◆ PASSAGE SHOWN:
"""

In a front page editorial entitled "End the Gun Epidemic in America," The New York Times responds to the San Bernardino shooting by declaring:r
"It is past time to stop talking about halting the spread of firearms, and instead to reduce their number drastically — eliminating some large categories of weapons and ammunition."
The Times editorial fails to note that there are now more guns than people in the US. Query: Is it still possible to return the genie to the bottle?
Moreover, which categories of weapons and ammunition should be "eliminated"? Eliminate, for example, semiautomatic AK-47s? Okay, but do you also eliminate semiautomatic Glock 19 pistols? The 33 bullets in an extended Glock 19 magazine can be fired in 15 seconds.
Legislate against large magazines for both rifles and pistols? Maybe. But once again, good luck at rounding them all up.
But more to the point, the Times editorial would treat the symptom while ignoring the disease.
Over the course of the some 20 years that I served in combat units of the regular Israeli army and the reserves, I would bring my automatic rifle home on leave. My sons also brought their automatic weapons home on weekends. Yet instances of Israelis turning their weapons against civilians are extremely rare.
And Israel is not the exception. In Switzerland reservists keep their weapons at home, yet Switzerland does not experience the gun violence plaguing the US.
Is it poverty (there is also a high level of poverty in Israel) or a general climate of intolerance that fuels shootings in the US? I don't know the answer, but gun control, in and of itself, is not going to eliminate violence in the US.

"""

◆ DATASET CONTENT:
"""

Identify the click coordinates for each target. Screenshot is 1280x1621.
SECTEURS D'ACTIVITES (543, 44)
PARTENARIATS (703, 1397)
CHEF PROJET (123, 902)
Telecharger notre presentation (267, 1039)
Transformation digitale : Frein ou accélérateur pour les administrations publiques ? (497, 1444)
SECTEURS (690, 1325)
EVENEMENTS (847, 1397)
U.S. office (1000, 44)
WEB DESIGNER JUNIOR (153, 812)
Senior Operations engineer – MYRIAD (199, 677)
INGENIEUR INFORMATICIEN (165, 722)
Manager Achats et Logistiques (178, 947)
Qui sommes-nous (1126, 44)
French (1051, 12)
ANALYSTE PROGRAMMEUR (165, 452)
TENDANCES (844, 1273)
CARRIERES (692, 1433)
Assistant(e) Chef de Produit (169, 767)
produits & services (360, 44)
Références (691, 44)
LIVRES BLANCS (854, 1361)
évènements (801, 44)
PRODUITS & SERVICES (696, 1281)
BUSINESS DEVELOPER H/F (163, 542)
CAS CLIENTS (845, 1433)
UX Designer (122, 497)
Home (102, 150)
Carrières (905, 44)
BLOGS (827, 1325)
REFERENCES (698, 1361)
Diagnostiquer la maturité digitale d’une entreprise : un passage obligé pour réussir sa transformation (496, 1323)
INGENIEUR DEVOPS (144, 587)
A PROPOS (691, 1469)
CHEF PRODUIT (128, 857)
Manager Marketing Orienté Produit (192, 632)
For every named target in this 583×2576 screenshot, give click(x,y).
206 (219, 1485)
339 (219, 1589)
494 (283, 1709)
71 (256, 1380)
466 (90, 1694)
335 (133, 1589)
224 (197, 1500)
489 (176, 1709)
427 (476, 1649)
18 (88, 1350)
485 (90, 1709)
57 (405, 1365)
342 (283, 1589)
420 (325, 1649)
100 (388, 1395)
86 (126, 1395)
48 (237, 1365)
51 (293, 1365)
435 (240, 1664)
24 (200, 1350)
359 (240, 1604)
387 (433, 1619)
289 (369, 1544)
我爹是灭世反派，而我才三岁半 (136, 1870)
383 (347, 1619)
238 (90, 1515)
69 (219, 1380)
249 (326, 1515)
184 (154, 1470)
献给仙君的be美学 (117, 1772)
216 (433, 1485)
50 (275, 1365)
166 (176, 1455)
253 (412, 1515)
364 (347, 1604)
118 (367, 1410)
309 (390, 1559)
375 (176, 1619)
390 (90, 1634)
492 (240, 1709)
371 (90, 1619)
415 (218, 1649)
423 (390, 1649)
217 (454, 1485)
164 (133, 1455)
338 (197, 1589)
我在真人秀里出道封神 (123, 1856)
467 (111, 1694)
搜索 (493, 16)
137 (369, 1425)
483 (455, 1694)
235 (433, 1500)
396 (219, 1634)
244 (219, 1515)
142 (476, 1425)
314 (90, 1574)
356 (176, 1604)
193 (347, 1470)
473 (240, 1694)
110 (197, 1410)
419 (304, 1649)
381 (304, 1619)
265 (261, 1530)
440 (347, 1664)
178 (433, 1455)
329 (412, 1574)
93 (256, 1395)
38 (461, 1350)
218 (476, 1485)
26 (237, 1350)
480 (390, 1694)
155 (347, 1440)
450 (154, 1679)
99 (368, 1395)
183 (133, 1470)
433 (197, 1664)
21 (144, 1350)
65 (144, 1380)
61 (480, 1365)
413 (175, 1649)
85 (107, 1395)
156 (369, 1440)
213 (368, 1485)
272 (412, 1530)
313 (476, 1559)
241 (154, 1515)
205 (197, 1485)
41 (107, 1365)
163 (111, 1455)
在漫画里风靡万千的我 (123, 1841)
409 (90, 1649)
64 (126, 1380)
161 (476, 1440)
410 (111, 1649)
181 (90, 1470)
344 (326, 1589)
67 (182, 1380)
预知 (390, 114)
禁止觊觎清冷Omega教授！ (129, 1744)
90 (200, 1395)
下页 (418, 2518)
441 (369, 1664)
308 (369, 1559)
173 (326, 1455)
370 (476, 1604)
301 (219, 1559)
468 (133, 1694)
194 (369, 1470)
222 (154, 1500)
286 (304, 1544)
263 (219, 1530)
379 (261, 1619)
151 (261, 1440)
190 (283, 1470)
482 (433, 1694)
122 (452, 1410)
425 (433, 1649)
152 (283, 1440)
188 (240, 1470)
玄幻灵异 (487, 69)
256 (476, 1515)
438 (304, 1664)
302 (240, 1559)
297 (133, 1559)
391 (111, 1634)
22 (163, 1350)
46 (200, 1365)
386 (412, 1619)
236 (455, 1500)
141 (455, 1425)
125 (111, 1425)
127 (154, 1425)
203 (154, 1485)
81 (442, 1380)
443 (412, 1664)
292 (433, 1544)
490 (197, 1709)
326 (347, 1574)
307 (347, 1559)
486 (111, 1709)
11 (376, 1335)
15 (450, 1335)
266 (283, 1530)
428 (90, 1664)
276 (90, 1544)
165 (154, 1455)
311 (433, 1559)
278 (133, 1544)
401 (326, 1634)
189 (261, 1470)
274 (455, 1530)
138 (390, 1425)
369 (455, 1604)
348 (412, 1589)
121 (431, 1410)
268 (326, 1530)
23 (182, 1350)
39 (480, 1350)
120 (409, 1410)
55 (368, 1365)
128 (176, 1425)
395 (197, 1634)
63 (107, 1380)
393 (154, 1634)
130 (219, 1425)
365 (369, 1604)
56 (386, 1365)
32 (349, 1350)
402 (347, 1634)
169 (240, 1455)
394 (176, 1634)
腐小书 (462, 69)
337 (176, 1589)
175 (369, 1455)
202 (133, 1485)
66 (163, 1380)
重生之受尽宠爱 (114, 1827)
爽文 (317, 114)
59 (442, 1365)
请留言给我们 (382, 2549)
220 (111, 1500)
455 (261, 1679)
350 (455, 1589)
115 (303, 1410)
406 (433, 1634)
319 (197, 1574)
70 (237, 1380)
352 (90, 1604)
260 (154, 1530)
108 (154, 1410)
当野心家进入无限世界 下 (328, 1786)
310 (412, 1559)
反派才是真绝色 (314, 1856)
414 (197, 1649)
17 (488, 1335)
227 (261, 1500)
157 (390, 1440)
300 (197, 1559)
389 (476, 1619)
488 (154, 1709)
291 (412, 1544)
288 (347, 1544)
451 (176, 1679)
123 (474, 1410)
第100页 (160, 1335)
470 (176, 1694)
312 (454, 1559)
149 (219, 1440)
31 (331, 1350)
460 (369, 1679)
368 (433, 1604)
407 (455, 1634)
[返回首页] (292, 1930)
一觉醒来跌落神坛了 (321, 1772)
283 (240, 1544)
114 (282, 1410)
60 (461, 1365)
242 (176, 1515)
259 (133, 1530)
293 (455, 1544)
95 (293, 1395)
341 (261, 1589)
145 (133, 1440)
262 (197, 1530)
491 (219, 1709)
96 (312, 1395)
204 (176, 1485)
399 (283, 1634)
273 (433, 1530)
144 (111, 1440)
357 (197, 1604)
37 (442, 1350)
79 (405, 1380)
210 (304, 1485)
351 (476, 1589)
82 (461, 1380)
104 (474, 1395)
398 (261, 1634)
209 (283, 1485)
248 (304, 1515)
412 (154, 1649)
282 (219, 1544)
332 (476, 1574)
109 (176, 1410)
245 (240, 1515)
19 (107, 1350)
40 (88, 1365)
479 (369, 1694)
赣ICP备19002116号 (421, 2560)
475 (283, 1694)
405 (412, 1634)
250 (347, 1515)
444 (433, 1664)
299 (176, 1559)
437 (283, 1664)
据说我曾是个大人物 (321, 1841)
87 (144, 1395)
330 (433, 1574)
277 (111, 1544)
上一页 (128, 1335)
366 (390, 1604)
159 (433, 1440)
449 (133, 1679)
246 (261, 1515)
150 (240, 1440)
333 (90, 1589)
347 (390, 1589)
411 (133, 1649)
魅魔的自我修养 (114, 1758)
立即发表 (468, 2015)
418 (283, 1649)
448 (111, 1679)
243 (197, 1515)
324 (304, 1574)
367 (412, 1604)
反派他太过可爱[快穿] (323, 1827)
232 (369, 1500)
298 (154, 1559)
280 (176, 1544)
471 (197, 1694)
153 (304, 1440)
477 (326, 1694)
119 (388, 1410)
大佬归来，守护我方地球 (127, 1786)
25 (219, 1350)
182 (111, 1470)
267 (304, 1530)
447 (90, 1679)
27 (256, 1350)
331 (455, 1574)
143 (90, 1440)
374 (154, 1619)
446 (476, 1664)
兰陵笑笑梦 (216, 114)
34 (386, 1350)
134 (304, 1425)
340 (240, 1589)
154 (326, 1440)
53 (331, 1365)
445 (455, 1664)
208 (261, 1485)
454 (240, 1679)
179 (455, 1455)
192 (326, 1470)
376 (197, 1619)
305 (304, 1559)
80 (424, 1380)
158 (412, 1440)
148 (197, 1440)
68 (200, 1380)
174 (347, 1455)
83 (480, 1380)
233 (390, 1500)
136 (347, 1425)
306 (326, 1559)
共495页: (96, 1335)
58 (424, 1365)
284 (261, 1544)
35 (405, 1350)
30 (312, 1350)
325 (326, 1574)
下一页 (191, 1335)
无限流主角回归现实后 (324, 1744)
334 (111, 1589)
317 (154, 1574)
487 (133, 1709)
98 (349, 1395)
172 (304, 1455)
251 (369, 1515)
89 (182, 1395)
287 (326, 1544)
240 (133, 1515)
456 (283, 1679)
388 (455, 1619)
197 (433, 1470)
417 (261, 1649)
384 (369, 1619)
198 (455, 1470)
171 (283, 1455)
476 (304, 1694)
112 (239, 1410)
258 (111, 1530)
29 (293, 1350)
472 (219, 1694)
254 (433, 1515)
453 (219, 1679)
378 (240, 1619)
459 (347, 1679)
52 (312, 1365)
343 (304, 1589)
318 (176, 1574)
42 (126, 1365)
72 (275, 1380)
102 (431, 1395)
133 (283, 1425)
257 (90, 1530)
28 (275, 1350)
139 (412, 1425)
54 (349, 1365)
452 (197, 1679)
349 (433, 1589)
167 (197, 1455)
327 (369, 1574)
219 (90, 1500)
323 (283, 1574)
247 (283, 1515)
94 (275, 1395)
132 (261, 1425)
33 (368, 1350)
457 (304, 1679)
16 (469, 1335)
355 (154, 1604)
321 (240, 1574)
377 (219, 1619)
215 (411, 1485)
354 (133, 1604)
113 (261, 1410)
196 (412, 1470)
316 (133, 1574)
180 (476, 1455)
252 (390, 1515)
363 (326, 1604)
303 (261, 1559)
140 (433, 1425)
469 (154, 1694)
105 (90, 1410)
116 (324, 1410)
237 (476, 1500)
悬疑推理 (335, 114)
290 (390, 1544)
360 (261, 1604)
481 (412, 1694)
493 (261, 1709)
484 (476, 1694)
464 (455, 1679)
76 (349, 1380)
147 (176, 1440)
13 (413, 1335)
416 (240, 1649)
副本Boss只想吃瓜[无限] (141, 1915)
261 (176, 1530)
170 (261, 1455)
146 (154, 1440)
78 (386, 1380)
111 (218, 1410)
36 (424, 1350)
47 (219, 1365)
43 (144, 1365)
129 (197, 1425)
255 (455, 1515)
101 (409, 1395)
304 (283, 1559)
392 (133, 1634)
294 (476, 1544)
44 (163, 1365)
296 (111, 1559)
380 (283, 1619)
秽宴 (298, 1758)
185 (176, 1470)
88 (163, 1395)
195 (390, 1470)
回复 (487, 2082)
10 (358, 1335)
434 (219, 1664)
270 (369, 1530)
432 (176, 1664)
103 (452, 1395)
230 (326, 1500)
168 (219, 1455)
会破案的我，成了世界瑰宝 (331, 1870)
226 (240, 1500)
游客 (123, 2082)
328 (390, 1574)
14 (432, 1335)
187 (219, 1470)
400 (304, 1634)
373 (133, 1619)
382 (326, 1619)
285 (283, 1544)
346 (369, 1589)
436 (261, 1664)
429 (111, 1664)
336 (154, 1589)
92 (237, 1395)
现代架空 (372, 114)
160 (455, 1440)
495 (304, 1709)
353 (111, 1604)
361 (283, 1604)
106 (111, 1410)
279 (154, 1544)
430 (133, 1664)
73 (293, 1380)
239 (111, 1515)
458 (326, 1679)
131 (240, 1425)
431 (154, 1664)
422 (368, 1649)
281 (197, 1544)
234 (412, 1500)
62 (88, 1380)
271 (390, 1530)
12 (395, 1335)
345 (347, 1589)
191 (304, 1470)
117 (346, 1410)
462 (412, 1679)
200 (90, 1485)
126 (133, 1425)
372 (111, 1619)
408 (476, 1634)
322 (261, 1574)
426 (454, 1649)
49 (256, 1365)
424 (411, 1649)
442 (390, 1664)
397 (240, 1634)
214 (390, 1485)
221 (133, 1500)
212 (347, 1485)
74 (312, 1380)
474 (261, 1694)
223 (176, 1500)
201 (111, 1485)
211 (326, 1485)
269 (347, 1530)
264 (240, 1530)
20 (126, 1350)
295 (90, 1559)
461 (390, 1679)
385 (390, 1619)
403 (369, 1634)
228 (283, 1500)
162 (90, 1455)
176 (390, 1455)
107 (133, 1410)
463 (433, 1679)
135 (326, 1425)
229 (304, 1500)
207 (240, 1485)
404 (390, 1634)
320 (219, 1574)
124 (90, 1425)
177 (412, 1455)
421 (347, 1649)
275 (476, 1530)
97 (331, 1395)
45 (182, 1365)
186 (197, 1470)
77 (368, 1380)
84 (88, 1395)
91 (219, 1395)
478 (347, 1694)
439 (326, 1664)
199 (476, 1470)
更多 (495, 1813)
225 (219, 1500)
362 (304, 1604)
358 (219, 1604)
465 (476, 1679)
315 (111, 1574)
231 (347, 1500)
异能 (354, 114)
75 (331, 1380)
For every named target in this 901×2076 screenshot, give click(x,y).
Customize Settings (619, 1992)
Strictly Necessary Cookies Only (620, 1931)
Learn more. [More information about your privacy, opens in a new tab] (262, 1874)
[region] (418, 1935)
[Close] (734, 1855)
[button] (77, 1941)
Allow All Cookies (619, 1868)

"""

◆ EXERCISE TASKS:
1 – Answer these questions about the gun-control commentary:
(a) How many bullets does an extended Glock 19 magazine hold, and how fast can they be fired?
(b) In Switzerland, where do reservists keep their weapons?
(c) For about how many years did the writer serve in combat units of the regular Israeli army and the reserves?
2 – Does each statement agree with the gun-control commentary?
(a) The Times editorial points out that the US now has more guns than people.
(b) The writer's sons brought their automatic weapons home on weekends.
(c) The writer concludes that poverty is what fuels shootings in the US.
3 – What comes next in the gun-control commentary? Continue it from its final sentence.

◆ RESULTS IN ORDER:
1 –
(a) 33 bullets, which can be fired in 15 seconds.
(b) At home.
(c) Some 20 years.

2 –
(a) No: "The Times editorial fails to note that there are now more guns than people in the US."
(b) Yes: "My sons also brought their automatic weapons home on weekends."
(c) No: "I don't know the answer, but gun control, in and of itself, is not going to eliminate violence in the US."

3 –
Meanwhile, a Washington Post editorial entitled "After San Bernardino, Americans cannot abandon tolerance" calls upon the "United States to redouble its resolve to destroy the Islamic State and other barbarously radical Islamist groups," but warns against intolerance against American Muslims:
"By threatening to forcibly register American Muslims, as Donald Trump did, or likening Syrian refugees to 'rabid' dogs, as Ben Carson did, blustering politicians play perfectly into the hands of jihadists."
However, as I have repeatedly observed in recent days, there can be no ignoring the significant level of intolerance present within the American Muslim community. As reported by the Pew Research Center in an August 30, 2011 article entitled "Muslim Americans: No Signs of Growth in Alienation or Support for Extremism," eight percent of US Muslims believe that suicide bombing can "often/sometimes" be justified. Or stated otherwise, if you randomly place 100 American adult Muslims in a room, only eight of them think that it's "often/sometimes" justified to blow you to bits.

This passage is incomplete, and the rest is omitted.